Pros and Cons of an Existing Home
- Buyers know the cost. After receiving financing approval, buyers can streamline the process and buy a home within a specific price range because they know their budget. All the numbers are on the table, and it’s much simpler to plan financially.
- It’s move-in ready. Buyers only have to wait a few months, sometimes less, to move in after purchasing an existing home. Finding the ideal home may take some time, but it won’t be long before they are settled.
- The landscaping is mature: There’s a good chance that some landscaping may already be established around the house, although it depends on the type of home and previous owner.
- Homes are often in preferred locations. Since there is less land available in inner suburbs and urban cores for new development, most newly constructed homes are located farther from these areas. An existing home might be a better option for someone who wants to be close to a city or amenities like cafes, shops, and restaurants.
- Neighborhoods are already established. The school system, the neighborhood amenities, and the sense of community are top considerations for many homebuyers. When buying an existing home, they’re purchasing in a neighborhood that already has established commuter routes, shopping centers, parks, and schools. Many of those amenities have yet to be constructed in new communities.

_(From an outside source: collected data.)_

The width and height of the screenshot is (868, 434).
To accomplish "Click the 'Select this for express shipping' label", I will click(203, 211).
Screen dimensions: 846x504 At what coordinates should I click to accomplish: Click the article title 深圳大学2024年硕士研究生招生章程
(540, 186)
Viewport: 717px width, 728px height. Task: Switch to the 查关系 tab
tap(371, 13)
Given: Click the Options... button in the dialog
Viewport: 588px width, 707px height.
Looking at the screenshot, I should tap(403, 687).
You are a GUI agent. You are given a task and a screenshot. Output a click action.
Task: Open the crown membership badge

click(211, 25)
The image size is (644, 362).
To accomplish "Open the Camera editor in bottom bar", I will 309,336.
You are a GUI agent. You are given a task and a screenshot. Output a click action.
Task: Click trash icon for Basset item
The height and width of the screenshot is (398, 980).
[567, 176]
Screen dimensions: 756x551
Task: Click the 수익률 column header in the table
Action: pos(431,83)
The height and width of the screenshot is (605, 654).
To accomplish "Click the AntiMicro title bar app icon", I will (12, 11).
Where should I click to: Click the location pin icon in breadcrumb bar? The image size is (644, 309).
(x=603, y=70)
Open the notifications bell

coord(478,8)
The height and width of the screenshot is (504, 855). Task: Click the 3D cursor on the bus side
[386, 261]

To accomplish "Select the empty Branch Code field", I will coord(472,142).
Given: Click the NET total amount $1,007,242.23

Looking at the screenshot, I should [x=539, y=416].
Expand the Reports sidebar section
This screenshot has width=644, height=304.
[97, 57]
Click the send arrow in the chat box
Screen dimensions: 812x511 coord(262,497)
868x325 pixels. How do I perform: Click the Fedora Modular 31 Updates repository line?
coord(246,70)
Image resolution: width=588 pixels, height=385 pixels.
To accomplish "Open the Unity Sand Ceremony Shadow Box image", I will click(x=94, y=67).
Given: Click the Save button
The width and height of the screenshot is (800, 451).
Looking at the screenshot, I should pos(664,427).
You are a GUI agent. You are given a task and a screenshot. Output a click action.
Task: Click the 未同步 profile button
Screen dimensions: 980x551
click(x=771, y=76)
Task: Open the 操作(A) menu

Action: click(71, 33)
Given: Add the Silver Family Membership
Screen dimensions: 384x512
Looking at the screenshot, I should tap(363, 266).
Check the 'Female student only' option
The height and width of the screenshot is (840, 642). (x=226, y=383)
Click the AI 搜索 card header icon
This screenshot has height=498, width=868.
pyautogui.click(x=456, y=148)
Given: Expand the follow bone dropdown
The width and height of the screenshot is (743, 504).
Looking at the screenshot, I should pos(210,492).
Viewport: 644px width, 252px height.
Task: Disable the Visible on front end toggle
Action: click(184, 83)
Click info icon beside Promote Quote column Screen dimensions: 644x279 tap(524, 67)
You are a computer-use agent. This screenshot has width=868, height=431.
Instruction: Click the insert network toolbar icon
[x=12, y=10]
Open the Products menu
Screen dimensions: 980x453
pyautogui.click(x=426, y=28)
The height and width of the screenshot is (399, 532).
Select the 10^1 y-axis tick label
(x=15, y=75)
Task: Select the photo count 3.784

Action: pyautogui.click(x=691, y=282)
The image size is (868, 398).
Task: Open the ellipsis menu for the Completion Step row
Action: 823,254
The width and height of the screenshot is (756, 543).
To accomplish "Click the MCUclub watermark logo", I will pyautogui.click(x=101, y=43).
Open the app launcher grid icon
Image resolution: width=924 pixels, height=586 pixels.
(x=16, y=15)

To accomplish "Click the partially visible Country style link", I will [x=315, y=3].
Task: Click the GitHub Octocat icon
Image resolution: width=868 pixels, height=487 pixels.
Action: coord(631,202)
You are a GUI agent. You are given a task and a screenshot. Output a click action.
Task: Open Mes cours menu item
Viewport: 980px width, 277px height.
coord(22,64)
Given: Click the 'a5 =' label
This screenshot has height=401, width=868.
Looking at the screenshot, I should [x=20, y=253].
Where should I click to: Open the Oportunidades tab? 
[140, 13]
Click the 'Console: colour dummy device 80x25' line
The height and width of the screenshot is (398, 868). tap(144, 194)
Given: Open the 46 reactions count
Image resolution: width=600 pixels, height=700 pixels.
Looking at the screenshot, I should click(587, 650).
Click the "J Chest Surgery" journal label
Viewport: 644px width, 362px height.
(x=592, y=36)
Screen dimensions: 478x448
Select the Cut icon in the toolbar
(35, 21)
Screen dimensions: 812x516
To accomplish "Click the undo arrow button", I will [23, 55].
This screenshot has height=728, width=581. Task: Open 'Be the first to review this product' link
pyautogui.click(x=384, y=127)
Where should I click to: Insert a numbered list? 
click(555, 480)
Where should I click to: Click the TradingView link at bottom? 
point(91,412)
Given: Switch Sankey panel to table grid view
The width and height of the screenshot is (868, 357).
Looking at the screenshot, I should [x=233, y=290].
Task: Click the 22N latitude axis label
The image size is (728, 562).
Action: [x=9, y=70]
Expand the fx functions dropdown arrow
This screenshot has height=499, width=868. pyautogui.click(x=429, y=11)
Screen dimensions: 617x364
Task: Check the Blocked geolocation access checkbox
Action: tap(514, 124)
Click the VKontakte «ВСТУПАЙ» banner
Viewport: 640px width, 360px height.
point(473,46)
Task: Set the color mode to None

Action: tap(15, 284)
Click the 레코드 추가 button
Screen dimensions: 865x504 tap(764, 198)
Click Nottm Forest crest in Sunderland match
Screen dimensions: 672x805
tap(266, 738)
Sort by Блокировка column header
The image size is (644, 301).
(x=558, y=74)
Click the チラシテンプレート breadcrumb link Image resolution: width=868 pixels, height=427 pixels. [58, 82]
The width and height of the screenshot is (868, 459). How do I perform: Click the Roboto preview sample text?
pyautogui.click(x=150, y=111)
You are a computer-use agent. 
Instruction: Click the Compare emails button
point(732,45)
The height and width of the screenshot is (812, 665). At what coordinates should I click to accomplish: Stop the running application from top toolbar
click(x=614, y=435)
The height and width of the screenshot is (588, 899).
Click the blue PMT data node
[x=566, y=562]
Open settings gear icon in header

- The floor plans are dated. New homes are built to match the preferences of today’s homebuyers. Older houses may not have an open kitchen, for example, and may have smaller closets, smaller windows, and a more formal, closed-off floor plan.
- Repairs may be needed in the near future. In an older home, the major components may be older. Even if the home passes the inspection, the buyer might spend thousands to replace the air conditioning system or roof in a few years. The average appliance lasts about ten years, though some last longer, according to Consumer Reports.
- Customizing is harder. A newly-built home makes it simpler to add a finished attic or sunroom, or customize the kitchen’s cabinets and countertops. It can be difficult and expensive to remodel an existing home or change its structure.
- Utility bills are higher. An older home may have an older heating and cooling system with sub-standard insulation and less energy-efficient windows. That means the home may use more energy than necessary, resulting in high utility costs.
Bottom Line: Buying vs. Building a House
Deciding whether to construct a new house or purchase an existing one can be challenging. Both options have advantages and disadvantages, so the decision will largely depend on the buyer’s particular circumstances.
For buyers who want to customize their home and choose a specific location, building is a great option if they can wait for construction to be completed. For buyers who need to move more quickly, want an established neighborhood, or want to save time, effort, and money, buying an existing home is likely the best route to take.